### Try it
Filter the records below down to lines containing "agent".

### Data
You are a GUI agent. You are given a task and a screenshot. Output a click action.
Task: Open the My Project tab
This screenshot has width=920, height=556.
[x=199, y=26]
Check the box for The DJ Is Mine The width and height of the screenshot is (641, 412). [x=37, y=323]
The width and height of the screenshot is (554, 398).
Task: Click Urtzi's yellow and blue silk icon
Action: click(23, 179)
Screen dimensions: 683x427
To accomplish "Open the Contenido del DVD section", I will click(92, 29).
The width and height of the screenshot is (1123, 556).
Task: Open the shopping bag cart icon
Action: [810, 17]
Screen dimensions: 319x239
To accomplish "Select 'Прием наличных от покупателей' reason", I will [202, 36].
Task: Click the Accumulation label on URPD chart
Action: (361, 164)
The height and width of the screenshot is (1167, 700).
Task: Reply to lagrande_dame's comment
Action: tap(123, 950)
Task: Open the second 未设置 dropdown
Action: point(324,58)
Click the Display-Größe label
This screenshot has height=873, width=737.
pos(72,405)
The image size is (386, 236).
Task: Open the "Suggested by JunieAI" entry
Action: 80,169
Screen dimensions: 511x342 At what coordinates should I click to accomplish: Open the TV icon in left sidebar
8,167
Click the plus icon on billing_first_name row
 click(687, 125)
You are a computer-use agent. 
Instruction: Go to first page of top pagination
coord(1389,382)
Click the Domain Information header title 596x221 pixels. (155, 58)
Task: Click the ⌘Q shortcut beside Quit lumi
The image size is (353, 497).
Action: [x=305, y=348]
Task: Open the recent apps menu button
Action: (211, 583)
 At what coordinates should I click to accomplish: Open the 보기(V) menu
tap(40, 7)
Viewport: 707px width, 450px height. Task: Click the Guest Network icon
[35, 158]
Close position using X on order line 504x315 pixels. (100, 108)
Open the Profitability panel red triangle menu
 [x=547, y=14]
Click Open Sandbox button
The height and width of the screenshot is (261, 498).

### Exercise output
You are a GUI agent. You are given a task and a screenshot. Output a click action.
You are a computer-use agent. 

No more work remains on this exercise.